If your web application accepts content or input from your users, it’s nice to be able to display it in a useful format back to them. For example, some web sites auto-link or convert text presented in a URL format as a hyperlink to improve the user experience. The user may type in the following URL into a form.

http://particletree.com

On display, our auto-linking script would then convert that to:

<a href="http://particletree.com">http://particletree.com</a>

It’s also nice to provide more web savvy users the ability to use certain HTML tags (like a, strong, em) in an unescaped format when it’s displayed back to the user. We have taken the approach provided by Chirs Shiflett to allow HTML and prevent XSS. And so when the user enters the following into a field.

<a href="http://particletree.com">Particletree</a>

It will be escaped to prevent any XSS attacks.

&lt;a href=&quot;http://particletree.com&qout;&gt;Particletree&lt;/a&gt;

And then run through an HTML sanitize script to allow certain safe tags to be displayed properly.

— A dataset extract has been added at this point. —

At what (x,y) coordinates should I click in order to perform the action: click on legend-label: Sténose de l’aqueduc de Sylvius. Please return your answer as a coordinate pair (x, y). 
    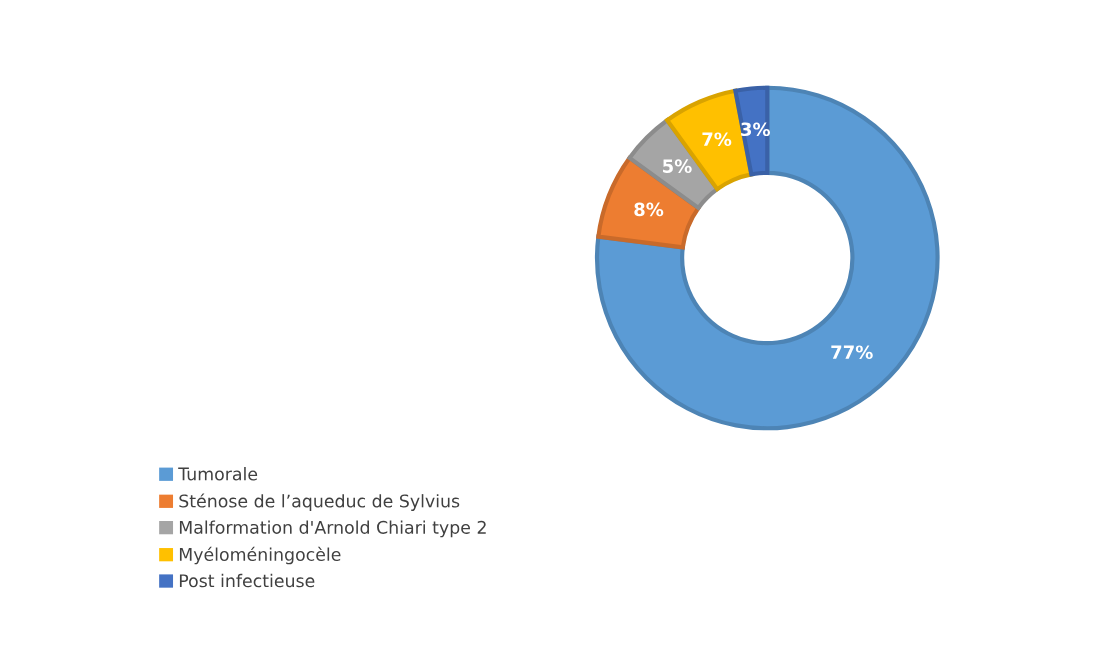
    Looking at the image, I should click on (320, 502).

<a href="http://particletree.com">Particletree</a>

When used in combination (and in a way to prevent security breaches), auto-linking and allowing approved HTML tags can lead to some unexpected formatting. The problem with using the two techniques together is that the auto-linking script has to be smart enough to not link anything inside of an a tag. For example, this would cause the following input

<a href="http://particletree.com">Particletree</a>

which has a url inside of a link to convert to the undesirable :

<a href="<a href="http://particletree.com">http://particletree.com</a>">Particletree</a>

None of the PHP auto-linking scripts that we found accounted for this and so we had to add the following regex look behind as a solution.

$text = preg_replace("'(?<!=\")(http|ftp)://([\w\+\-\@\=\?\.\%\/\:\&\;~\|]+)(\.)?'", "<a title=\"Go to \\1://\\2\" href=\"\\1://\\2\">\\1://\\2</a>", $text);

Hope that helps others looking for a similar solution.

HTML Form Builder
Ryan Campbell

Smarter Auto-Linking by Ryan Campbell

This entry was posted 4 months ago and was filed under Notebooks.
You can follow comments on this entry by subscribing to the RSS feed. Comments are currently closed.

· 11 Comments! ·

  1. Joao Prado Maia · 4 months ago

    Very useful, thanks.

  2. Markus · 4 months ago

    It is only a matter of execution sequence. If the auto-linking happen before the HTML cleanup, there would be no conflicts.

  3. Ryan Campbell · 4 months ago

    Markus, we do a good amount with Smarty, so we made the autolinking available as a modifier. The unescaping, on the other hand, is a good amount of code and is needed everywhere, so we do that on the PHP side. It is a specific oddity we ran into, but one that others may run into, so it still may help in some circumstances.

  4. Russell · 4 months ago

    Another good thing is to not auto-link things inside

    <pre> </pre>

    tags. This is a very annoying ‘feature’ in all of 37signals’ products.

  5. Niyaz PK · 4 months ago

    Thanks for that.

  6. hypotheek · 4 months ago

    what a nice solution! going to test it out! thanks alot!

  7. sean · 4 months ago

    Hey, I want to learn about apis and how to build one and can find no good book on it, do you know any good book that i could buy my email address is in this comment.

  8. gossard · 4 months ago

    As a corollary to the point about Fitts’s Law not addressing movement in multiple dimensions or amidst distractions, consider that the notion of a target is relative. Sure you may want the user to click a particular button, but if the layout provides all germane interaction handles in visual clusters, that cluster can become the initial target. During the movement toward the larger target, the user may subdivide and segregate specific target from distraction. By the time they’ve discerned their specific target, the distance that they’ll need to cross is lessened, and they’re already in motion.

    No big science here. Just sharing a thought :)

  9. maomao · 4 months ago

    Markus, we do a good amount with Smarty, so we made the autolinking available as a modifier. The unescaping, on the other hand, is a good amount of code and is needed everywhere, so we do that on the PHP side. It is a specific oddity we ran into, but one that others may run into, so it still may help in some circumstances.

  10. stone KID · 4 months ago

    I think Alan Cooper pointed out that Fitt’s Law implies that besides the corners, the easiest target to acquire is “the current location of the pointer.” IOW, the biggest button is one you don’t have to move to at all. AFAIK this is not often used.

  11. Rexibit Web Services · 3 months ago

    I really like this. I am thinking of doing something similar with a CMS I am working on.